Over recent weeks we have been reviewing 2010 associate compensation in the Executive Committee. We have considered recent market data, and received very helpful input from APLC and associates. Thank you for your contributions which significantly influenced our decisionmaking.

The merit-based compensation structure for 2010 will be as follows:

Entry A – $145,000
Entry B – $160,000
Professional Level I Tier A – $170,000
Professional Level I Tier B – $185,000
Professional Level II Tier A – $210,000
Professional Level II Tier B – $230,000
Professional Level III Tier A – $250,000
Professional Level III Tier B – $265,000 (or $280,000 for those grandparented at the former III B level)

These salaries will be paid on a bi-weekly basis to all attorneys who in 2009 met their budget of 1950 recognized hours (or their prorated target if an attorney has a reduced schedule), inclusive of pro bono hours, in accordance with traditional Firm criteria. Attorneys who did not reach their recognized hours budgets in 2009 will remain at their 2009 salary during the course of the year, but will be paid the difference (between their 2009 compensation and the 2010 structure) in deferred compensation, in December, if they meet their targets in 2010.

Please note that no changes have been made to compensation levels yet (for promotions or other increases) and therefore your pay on January 8, 2010 will still reflect your 2009 compensation level. The changes will be reflected in the January 22nd paycheck and will be retroactive to January 1, 2010.

Okay. Can anybody tell me what the difference is between “A” and “B”? Is it an hours thing? Is it a performance thing?

There must be a clear answer to this question. I asked the firm to clarify the distinction; here’s their statement:

Dickstein Shapiro’s compensation structure, regardless of level, is based on 1950 hours. In 2000, the firm reinvented its associate development and compensation system (the merit-based model currently in place) and the professional level at which each associate is compensated is based on their achievement in a number of core competencies, including productivity, problem solving, legal research, writing, communication, fact development, negotiation skills, supervisory responsibilities, and adherence to the firm’s core values (loyalty, respect, excellence and initiative, and integrity), among others.

So, “B” associates — the ones who are higher paid — are able to:

Problem solve
Develop facts

And they are also:

Initiative takers with integrity.

But people who are on the “A” track are not these things?

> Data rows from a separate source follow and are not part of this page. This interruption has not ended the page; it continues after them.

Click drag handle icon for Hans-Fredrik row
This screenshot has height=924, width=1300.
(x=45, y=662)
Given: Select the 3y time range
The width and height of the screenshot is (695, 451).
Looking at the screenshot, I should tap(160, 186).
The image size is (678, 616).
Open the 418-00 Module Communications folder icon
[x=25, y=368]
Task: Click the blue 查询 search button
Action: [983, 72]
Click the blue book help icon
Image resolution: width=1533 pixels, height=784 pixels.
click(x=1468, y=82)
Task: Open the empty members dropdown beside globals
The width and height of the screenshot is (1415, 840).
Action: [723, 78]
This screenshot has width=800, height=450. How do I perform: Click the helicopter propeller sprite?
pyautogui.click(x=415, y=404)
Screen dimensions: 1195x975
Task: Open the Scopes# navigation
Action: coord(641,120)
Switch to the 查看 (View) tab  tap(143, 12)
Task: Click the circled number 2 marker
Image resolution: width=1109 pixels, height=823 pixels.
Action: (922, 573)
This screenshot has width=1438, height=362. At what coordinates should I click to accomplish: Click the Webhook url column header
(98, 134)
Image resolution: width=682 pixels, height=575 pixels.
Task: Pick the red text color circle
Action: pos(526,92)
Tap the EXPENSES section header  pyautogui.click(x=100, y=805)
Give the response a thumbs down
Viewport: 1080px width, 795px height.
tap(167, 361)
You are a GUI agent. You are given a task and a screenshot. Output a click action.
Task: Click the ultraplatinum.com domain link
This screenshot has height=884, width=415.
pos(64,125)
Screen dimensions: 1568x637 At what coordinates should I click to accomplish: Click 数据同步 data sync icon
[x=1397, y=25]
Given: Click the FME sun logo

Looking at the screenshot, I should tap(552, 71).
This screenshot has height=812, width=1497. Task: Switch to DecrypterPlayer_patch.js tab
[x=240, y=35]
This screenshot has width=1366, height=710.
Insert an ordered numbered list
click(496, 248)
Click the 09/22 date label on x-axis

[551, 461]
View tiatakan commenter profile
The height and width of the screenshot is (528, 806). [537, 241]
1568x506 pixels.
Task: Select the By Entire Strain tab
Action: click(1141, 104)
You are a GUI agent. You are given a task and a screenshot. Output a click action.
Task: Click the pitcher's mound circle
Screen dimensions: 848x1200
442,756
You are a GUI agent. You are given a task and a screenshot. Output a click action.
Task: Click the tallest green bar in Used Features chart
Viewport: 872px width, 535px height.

If so, how can you possibly grade anybody on all of those factors if they are an “entry” level person? How are they making a distinction between a person who makes $145K and a person who makes $160K? It almost has to be a two-track “hours expectation” distinction, like what Hogan & Hartson has. But then why won’t the firm just say that? Do they want clients to think that firm only pays “excellent” first year associates a market salary? I’m so confused.

Alright, let’s crowdsource this thing. If there are any entry-level associates at Dickstein Shapiro who are scheduled to make $160K, could you please tell us why? Thanks.

UPDATE: Commenters are suggesting that “Entry A” refers to a first year, while “Entry B” refers to a second year, and so on. So you could call this system a lockstep system with a paycut to the $145K scale, and a salary freeze if you don’t hit 1950 hours. And that would all make sense … except that the firm specifically does not call it a lockstep system. No, the firm calls it a merit-based system. The firm says that advancement is based on all of the soft, subjective factors other non-lockstep firms talk about.

Is it that Dickstein just wants to use some vaguely merit-based language with its lockstep structure because it tests well? Or is Dickstein actually trying to shoehorn merit-based factors into what used to be a straightforward lockstep system?